Assistant Professor University of Waterloo Waterloo, Ontario, Canada
Background/Question/Methods
Species response to climate change is not trivial to predict because warming involves the interaction of multiple stressors whose effects are simultaneous and therefore difficult to disentangle. To address this gap, we studied the individual effect of heat and drought on plant performance. We evaluated the multivariate phenotypic responses of five Canadian tree species to drought and heat to answer: 1) Do drought and heat have similar plastic effects on functional traits? 2) Do the same functional traits mediate the performance response to drought and heat?

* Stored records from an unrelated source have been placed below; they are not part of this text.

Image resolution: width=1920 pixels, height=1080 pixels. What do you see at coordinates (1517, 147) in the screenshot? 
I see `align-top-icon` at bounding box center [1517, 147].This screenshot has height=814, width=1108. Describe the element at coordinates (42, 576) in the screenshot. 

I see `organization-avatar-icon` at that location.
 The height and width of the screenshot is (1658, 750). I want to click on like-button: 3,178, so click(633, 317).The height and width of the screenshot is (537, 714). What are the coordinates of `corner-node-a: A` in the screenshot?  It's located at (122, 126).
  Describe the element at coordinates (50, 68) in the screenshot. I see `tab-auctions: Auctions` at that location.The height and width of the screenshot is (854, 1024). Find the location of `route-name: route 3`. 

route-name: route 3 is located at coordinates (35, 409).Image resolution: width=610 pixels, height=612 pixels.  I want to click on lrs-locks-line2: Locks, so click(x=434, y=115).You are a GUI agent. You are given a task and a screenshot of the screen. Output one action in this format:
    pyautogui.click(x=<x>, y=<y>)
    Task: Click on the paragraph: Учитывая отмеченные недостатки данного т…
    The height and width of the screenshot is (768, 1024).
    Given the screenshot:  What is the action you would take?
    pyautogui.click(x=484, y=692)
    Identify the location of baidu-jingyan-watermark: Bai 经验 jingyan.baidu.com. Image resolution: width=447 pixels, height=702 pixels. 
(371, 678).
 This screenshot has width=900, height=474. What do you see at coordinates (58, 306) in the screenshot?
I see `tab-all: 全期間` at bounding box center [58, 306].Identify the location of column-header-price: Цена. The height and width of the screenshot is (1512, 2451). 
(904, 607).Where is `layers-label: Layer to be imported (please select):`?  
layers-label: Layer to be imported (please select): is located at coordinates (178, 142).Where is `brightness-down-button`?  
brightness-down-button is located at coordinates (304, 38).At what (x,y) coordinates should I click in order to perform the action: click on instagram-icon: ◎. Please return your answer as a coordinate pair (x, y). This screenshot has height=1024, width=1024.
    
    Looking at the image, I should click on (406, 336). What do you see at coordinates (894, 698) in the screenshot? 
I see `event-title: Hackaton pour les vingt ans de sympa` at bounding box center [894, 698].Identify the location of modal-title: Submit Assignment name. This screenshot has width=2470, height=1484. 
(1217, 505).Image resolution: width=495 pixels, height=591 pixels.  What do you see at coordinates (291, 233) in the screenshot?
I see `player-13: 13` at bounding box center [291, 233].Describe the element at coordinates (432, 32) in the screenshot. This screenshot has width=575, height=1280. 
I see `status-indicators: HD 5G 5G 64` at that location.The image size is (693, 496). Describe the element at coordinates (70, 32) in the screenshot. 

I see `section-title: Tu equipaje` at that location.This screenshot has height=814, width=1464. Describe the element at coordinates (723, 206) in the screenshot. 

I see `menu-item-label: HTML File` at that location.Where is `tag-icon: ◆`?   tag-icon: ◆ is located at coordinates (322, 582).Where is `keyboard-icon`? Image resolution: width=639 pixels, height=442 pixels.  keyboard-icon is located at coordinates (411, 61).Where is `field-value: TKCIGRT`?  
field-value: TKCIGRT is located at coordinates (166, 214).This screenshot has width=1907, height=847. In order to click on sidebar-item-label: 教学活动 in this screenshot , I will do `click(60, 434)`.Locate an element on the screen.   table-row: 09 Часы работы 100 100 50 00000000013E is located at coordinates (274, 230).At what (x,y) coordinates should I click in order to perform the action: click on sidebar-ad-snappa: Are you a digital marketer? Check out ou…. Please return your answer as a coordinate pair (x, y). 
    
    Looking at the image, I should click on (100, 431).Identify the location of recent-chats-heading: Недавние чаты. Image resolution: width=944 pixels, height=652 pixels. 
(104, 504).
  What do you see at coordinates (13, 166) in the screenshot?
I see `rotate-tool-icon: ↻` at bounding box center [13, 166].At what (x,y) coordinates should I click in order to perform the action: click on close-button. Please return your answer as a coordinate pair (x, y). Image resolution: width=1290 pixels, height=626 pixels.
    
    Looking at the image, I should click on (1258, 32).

In a greenhouse experiment, we measured the response of three broadleaves (Acer saccharum, Betula alleghaniensis, and Quercus rubra) and two conifers (Picea glauca and Pinus resinosa) to warming. We use a fully crossed factorial design of three water deficit levels and two temperatures to decouple the effect of drought and heat. We used capillarity irrigation to create the water deficit and open-top chambers to passively warm the air and soil. We measured 18 anatomical, morphological, and physiological traits from all organs to quantify five physiological functions: carbon-, water- and light-use, biomass allocation, and hydraulic safety. We measured plant performance as biomass relative growth rate (RGR).
Results/Conclusions
The treatments reduced soil moisture content by 16% and 27% in the medium and high water-deficit levels relative to low. RGR responded differently to drought and heat: it was not affected by heat (except for P. glauca) but decreased by 40.4% (in Q. rubra) to 80.6% (in P. glauca) in high water deficit relative to low. There were no differences in RGR between medium and high-water deficits for most species, indicating that even a 16% reduction in water availability has large effects on plant growth. Based on preliminary results in the deciduous species, we did not find significant SLA and LDMC decrease in the most stressful treatment relative to the least stressful, although there is a trend in that direction. A. saccharum showed less trait variability under high stress (CV=3.6%) than low stress (CV=10.8%). In contrast to our expectations, heat and drought treatments did not affect predawn nor midday water potential; however, midday values are lower in conifers than in broadleaves. These preliminary results answered question one and part of question two. By August, we will have all the results to assess the individual effects of drought and heat on plant performance and how functional traits mediate these effects.